Neural network identifies deforestation from images

Sept. 1, 2012
Researchers from the Department of Geography at King's College, London have developed a system to monitor deforestation across the whole of Latin America using satellite data.

Researchers from the Department of Geography at King's College, London (www.kcl.ac.uk) have developed a system to monitor deforestation across the whole of Latin America using satellite data.

The development of the system--known as Terra-i--was led by Louis Reymondin, a PhD student in the Department of Geography at King's College, in collaboration with colleagues at the International Center for Tropical Agriculture (CIAT; www.ciat.cgiar.org), The Nature Conservancy (TNC; www.nature.org), and the School of Engineering and Management of Vaud (HEIG-VD; www.heig-vd.ch).

The system is based on the idea that natural vegetation follows a predictable pattern of changes in greenness that is brought about by land and climatic conditions from one date to the next.

The system is composed of a computational neural network that has been trained to understand this pattern of changes in vegetation greenness in relation to terrain and rainfall for a particular area, after which it is capable of identifying areas where the greenness suddenly changes well beyond normal limits as a result of deforestation.
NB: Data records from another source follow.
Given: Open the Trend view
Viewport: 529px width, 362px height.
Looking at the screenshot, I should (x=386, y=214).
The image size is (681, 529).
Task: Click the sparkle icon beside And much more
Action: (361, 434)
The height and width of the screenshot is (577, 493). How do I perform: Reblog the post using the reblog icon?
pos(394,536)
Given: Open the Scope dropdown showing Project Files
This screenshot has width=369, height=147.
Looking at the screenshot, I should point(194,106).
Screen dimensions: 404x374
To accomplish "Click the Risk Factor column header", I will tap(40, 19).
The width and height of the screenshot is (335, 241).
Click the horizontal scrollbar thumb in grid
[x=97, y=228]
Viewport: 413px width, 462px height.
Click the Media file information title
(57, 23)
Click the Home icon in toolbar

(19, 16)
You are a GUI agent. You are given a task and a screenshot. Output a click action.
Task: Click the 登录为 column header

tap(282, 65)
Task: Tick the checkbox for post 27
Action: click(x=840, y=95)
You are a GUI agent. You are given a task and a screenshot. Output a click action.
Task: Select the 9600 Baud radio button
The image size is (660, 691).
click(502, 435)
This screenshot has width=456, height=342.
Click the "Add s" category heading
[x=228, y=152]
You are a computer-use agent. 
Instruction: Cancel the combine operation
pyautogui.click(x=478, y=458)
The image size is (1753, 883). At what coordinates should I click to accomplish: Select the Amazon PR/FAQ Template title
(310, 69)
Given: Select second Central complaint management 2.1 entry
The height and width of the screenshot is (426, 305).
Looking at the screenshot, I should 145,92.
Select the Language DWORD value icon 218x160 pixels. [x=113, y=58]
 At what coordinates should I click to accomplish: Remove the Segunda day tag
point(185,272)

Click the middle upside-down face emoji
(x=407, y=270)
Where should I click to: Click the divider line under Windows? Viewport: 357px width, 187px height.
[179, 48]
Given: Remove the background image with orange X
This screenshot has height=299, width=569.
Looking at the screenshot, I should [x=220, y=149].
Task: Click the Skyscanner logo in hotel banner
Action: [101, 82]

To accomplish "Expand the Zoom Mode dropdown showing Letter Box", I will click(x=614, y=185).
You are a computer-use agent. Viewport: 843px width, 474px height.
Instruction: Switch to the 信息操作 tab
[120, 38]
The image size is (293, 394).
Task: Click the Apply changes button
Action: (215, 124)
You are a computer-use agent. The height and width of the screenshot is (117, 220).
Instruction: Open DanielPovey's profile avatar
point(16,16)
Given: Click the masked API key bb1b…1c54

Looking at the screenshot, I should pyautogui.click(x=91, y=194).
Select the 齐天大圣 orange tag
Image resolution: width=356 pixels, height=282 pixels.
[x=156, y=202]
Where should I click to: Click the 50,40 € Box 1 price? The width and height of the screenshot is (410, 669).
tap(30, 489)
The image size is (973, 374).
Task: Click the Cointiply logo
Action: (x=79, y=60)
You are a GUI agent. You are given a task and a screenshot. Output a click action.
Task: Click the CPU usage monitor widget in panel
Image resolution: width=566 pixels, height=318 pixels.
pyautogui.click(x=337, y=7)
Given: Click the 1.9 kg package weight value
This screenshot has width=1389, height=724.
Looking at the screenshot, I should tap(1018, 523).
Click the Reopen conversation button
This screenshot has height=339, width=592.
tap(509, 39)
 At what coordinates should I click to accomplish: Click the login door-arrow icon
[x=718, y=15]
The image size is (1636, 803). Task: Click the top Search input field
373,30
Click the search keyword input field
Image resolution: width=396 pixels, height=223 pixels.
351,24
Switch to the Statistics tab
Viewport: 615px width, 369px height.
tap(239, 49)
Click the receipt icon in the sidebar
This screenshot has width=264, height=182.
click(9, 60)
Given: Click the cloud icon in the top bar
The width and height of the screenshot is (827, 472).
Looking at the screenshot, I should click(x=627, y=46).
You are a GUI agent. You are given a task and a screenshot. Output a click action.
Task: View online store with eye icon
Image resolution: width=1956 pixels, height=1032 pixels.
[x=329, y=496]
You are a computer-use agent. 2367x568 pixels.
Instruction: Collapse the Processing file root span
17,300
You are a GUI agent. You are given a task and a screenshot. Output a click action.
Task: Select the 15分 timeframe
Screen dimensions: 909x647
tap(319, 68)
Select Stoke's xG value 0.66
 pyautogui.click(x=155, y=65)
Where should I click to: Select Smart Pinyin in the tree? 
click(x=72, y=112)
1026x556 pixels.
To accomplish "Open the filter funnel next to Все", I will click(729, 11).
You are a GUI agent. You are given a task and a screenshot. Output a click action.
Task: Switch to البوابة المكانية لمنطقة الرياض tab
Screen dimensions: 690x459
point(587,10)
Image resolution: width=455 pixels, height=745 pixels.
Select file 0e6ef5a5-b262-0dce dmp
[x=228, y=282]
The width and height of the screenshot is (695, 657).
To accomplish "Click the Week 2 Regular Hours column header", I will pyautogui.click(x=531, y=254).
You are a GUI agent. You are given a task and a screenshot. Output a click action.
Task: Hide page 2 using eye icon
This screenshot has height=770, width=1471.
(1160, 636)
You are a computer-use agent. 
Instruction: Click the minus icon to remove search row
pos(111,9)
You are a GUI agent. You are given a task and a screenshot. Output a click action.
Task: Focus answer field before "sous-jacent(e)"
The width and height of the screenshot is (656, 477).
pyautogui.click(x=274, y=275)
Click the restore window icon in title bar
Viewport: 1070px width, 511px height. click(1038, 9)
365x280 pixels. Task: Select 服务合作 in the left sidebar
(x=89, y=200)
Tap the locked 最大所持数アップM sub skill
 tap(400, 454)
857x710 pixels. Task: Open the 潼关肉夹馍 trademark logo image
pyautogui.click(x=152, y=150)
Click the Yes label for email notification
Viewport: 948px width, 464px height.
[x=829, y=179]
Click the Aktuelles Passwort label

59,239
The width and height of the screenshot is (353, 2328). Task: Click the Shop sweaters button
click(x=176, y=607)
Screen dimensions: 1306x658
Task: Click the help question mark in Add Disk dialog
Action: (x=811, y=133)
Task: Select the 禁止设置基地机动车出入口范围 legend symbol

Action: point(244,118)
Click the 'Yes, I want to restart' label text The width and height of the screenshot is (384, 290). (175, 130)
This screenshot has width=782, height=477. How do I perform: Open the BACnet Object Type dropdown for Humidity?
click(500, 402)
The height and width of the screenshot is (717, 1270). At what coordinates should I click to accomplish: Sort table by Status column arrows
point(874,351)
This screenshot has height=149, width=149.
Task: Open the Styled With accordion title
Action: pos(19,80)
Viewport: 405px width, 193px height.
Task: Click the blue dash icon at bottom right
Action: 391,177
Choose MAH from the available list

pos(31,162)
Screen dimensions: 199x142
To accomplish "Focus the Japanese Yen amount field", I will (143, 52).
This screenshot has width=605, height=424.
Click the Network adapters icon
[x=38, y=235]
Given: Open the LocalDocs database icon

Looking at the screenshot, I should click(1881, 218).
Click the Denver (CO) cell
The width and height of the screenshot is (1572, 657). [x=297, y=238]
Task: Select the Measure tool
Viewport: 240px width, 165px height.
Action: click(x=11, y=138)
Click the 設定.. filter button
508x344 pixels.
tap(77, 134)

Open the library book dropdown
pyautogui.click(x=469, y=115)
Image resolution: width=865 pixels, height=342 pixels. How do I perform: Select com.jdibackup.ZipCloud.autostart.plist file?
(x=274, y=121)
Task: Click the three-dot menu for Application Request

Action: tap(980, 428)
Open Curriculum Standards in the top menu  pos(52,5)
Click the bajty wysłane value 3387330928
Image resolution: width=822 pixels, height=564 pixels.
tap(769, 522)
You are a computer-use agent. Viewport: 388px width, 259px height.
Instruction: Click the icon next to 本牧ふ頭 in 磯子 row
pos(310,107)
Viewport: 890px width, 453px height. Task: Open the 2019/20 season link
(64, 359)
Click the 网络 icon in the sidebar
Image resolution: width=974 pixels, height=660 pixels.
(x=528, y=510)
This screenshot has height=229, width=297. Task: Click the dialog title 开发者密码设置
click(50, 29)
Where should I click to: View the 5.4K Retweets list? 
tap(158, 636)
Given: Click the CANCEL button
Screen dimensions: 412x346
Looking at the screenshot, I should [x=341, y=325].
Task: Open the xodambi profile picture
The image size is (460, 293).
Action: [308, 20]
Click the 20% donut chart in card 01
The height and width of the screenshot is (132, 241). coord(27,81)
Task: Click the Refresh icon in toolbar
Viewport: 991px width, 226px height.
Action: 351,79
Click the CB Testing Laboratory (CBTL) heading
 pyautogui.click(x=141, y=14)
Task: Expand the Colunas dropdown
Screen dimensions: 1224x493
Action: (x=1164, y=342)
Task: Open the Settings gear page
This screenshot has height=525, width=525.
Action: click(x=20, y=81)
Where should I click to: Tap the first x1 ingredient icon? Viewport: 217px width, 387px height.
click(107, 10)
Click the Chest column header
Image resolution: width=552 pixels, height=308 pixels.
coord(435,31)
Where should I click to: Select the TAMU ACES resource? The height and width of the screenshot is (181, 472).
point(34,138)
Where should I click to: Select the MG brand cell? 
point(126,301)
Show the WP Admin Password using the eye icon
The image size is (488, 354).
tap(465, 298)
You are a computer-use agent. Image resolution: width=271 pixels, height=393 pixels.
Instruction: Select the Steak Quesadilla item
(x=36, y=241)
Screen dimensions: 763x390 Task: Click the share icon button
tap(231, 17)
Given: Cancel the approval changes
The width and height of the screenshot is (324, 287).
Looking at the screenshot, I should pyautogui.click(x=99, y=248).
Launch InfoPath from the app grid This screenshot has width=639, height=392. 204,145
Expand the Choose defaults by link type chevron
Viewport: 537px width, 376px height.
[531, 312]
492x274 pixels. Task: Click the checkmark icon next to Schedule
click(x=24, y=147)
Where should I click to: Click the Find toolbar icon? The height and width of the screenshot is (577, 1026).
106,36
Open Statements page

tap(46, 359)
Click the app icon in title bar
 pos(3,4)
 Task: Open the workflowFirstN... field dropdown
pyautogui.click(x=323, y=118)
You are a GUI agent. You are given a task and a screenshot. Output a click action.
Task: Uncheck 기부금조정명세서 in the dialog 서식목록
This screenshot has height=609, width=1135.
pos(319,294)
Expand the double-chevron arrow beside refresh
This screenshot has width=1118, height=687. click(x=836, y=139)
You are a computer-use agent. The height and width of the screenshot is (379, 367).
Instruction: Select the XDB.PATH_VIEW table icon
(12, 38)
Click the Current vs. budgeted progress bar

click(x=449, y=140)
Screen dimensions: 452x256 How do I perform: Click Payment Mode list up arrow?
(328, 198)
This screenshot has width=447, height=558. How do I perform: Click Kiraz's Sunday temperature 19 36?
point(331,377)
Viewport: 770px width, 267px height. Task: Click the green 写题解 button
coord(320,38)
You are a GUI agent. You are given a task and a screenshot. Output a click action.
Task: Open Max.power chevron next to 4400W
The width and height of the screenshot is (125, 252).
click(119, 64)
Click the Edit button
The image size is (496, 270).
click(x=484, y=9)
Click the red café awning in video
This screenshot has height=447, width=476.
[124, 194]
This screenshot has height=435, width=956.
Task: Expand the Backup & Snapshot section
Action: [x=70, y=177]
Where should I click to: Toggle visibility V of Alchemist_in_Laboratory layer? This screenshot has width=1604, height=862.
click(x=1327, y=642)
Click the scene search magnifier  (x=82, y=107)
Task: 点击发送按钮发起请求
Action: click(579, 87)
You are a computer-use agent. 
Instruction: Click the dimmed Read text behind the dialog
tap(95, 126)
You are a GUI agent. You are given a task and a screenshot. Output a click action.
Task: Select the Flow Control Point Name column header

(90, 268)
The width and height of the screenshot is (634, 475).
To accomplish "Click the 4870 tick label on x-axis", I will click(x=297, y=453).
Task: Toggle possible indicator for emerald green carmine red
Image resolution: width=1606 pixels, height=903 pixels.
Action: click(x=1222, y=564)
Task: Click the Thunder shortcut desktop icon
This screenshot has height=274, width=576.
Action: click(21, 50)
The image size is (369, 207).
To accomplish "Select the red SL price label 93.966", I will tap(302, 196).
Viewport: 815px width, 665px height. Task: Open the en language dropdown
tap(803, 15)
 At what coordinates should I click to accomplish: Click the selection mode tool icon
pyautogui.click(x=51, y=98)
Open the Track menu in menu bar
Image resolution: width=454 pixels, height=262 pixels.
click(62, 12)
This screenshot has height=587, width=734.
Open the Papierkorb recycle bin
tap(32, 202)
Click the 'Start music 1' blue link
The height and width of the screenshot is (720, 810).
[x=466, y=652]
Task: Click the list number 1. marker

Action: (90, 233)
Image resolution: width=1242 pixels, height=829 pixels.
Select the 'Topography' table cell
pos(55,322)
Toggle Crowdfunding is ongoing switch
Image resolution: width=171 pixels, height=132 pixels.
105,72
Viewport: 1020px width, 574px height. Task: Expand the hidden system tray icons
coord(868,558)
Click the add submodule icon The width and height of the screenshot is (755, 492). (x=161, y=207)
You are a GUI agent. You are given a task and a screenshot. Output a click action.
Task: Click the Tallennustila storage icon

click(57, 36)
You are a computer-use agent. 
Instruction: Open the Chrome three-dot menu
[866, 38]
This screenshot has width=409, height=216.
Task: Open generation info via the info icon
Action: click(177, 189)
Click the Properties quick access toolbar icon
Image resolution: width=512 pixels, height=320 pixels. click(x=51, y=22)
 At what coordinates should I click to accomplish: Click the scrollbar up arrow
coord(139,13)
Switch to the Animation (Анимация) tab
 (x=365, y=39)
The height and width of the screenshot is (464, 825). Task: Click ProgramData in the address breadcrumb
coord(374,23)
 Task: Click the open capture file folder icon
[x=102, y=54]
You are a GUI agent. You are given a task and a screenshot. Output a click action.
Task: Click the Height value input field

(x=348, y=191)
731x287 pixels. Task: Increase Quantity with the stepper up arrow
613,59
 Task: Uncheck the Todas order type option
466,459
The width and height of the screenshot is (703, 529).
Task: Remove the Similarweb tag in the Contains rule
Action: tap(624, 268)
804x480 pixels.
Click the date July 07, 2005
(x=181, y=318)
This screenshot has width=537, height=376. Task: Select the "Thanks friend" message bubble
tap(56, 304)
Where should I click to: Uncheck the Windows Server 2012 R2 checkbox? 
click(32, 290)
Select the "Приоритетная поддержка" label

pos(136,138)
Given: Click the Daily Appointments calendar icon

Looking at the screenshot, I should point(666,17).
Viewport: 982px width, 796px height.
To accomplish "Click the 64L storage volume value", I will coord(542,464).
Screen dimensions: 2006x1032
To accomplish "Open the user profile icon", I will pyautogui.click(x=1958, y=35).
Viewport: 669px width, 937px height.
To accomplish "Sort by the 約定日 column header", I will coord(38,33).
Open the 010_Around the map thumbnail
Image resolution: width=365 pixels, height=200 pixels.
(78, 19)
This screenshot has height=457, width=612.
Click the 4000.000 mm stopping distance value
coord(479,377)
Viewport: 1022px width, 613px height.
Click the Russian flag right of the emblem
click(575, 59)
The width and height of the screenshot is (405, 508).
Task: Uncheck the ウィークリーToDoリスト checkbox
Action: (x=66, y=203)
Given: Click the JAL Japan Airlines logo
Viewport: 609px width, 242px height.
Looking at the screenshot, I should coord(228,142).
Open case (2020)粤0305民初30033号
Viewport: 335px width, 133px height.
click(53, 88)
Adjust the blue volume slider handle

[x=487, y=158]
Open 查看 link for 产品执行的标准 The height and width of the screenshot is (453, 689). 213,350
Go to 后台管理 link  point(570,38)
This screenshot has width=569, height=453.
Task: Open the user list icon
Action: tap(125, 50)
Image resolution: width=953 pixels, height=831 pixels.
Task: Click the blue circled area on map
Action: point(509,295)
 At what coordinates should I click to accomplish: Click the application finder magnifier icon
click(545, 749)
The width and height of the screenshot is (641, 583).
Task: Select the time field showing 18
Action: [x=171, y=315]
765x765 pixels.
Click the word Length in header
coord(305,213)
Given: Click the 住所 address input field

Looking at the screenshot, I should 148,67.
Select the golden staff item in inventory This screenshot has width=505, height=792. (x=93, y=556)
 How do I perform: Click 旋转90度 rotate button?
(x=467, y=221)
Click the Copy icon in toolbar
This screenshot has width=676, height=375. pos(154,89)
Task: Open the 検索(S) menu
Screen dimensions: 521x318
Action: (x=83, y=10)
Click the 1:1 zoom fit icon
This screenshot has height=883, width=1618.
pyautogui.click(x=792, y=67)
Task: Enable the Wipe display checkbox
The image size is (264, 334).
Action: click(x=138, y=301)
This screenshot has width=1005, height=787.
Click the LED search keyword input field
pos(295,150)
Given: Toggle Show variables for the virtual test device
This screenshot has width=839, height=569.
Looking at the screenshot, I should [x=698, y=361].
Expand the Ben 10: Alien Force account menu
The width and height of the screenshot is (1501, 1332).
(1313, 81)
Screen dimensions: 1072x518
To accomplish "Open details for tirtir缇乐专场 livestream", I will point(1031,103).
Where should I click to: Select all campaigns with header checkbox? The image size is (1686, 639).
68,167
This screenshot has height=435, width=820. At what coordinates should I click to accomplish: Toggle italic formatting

Having trained the network with data from NASA's Modis satellite sensor that were acquired between 2000 and 2004, the system now processes data for every 250 square meters of land from Mexico to Argentina after the data are downloaded from the Modis satellite. It then highlights the pixels in the images that significantly change every 16 days, writing these results to Google Maps where they can be visualized.

Preliminary data from the Terra-i system have shown that in Caquetá, Colombia, deforestation grew from around 4880 hectares in 2004 to 21,440 in 2011, up by 340%. Deforestation has grown significantly in the buffer zones of the Chiribiquete National Park, too, where deforestation rates increased by 196% from 2010 to 2011.

In the Gran Chaco in Paraguay--the second largest forested area in South America--Terra-i found that between 2004 and 2010 over a million hectares was deforested with a peak in 2009 of 454,700 hectares.